In the above code, the newly created Car() object is stored in the heap, and the static variable car has the address of the created object and is stored in Metaspace.

As shown above, static consumes Metaspace memory, so it is recommended to avoid unnecessary use by using Java 8's functional concepts (in the case of static methods).

How to prevent memory leak? [3]

The dictionary definition of a memory leak is a situation in which objects that are no longer used in an application occur, but the garbage collector cannot remove those objects from working memory (because they are still referenced). As a result, the application consumes more and more resources and causes OOM.

Java Heap Leaks

A typical form of memory leak is when objects are continuously created without being released. To easily reproduce such a situation, you can utilize the following JVM options:

-Xms<size>
-Xmx<size>

Through the above, the initial and maximum heap sizes are limited and the heap size is made small.

Case1 static field with object reference

The first case is when a static field references a large object.

private Random random = new Random();
public static final ArrayLiat<Double> list = new ArrayList<Double>(1000000);

@Test
public void givenStaticField() throws InterruptedException {
    for (int i = 0; i < 1000000; i++) {
        list.add(random.nextDouble());
    }
    
    System.gc();
    Thread.sleep(10000);
}

In the above case, gc is called but memory consumption is not reduced.

To prevent this situation, you need to be careful with your use of static. In particular, statically referencing large objects makes it difficult to collect the entire object graph.

Case2 String.intern() on Long

The second case is related to String.intern().

@Test
public void givenLengthString() throws IOException, InterruptedException {
    Thread.sleep(15000);
    
    Strgin str = new Scanner(new File("large.txt"), "UTF-8")
        .userDelimiter("\\A").next();
    str.intern();
    
    System.gc();
    Thread.sleep(15000);
}

The intern API puts str String into the JVM memory pool where it cannot be collected. Therefore, gc cannot free up memory.

To prevent this case, it is important to keep in mind that interned Strings are stored in PermGen space.

Alternatively, if your application handles large interned strings, you can increase the PergGen size with -XX:MaxPermSize=size.

And if you are using Java 8, PermGen is replaced by Metaspace so it doesn't cause OOM.

Case3 Unclosed Streams or Connections

Technically, unclosed streams cause low-level resource leaks and memory leaks.

Low-level resource leaks are OS-level resource leaks such as file descriptions, open connections, etc.

Because the JVM uses memory to track these low-level resources, memory leaks occur.

These cases can be avoided as much as possible by using a try-with-resource clause.

Unclosed connections cause memory leaks. This can also be prevented by always closing the connection after use.
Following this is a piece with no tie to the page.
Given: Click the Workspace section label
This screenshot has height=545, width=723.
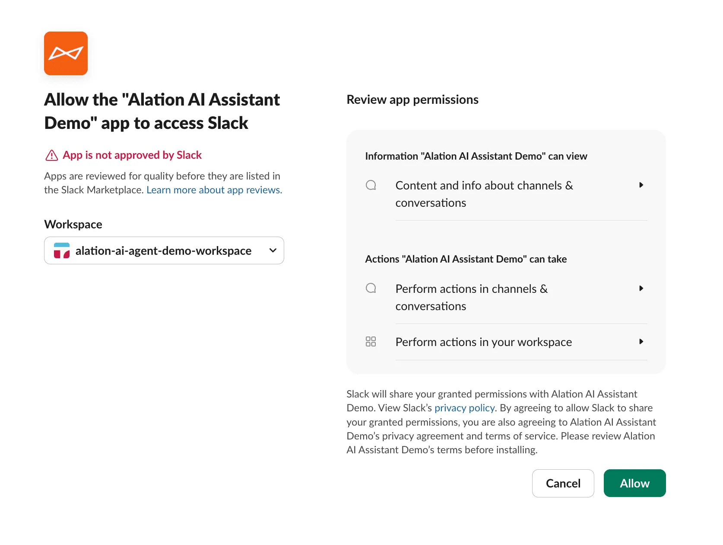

Case4 When adding an object without hashCode() and equals() to HashSet

If you repeatedly put the same object without hashCode() and equals() in the Set, its size will continue to increase. Also, once added, such objects cannot be removed.

You can avoid non-implementation of hashCode() and equals() as much as possible by using annotations such as Lombok's @EqualsAndHashCode.

How is the inside of pinpoint implemented?

The main structure is as follows:

Since the question was focused on how to understand it in such detail, I think we should look at the Agent part. For that part, I looked at the document in [7] and matched the code in [4].

Basically, Pinpoint has evolved from a single-node APM to providing distributed tracing capabilities [8]. There are two main ways to implement distributed transaction tracing: manual and automatic. Pinpoint is implemented automatically through Bytecode Instrumentation.

This Bytecode method is simple enough that you only need to insert a library when using Pinpoint, but it is technically demanding and difficult when creating a library. However, 1) the initial target users of Pinpoint (Naver developers) are very large, so reducing the man-hours for use can save many users' time. 2) If it is performed automatically, users do not need to retrieve and use the API, so backward- It is said that the automatic method was chosen considering advantages such as not having to consider compatibility, and 3) that it is simple for users to turn it on and off.

As described earlier, bytecode instrumentation deals with Java bytecode, so it is a method that can increase productivity but also increase development risks. The structure of the tracking code is abstracted into interceptors. And Pinpoint injects the necessary code to track distributed transactions into your application code at class loading time. This method is said to increase performance because the tracking code is directly injected into the application code.

Under the profiler module, interceptor, [instrument] There are what appear to be major packages such as (https://github.com/pinpoint-apm/pinpoint/tree/v2.3.3/profiler/src/main/java/com/navercorp/pinpoint/profiler/instrument). To deeply understand the actual source code, knowledge of the Bytecode instrument appears to be necessary. addTransformer Looking at functions like [9, 10], looking at the Java Instrumentation API seems to be the starting point.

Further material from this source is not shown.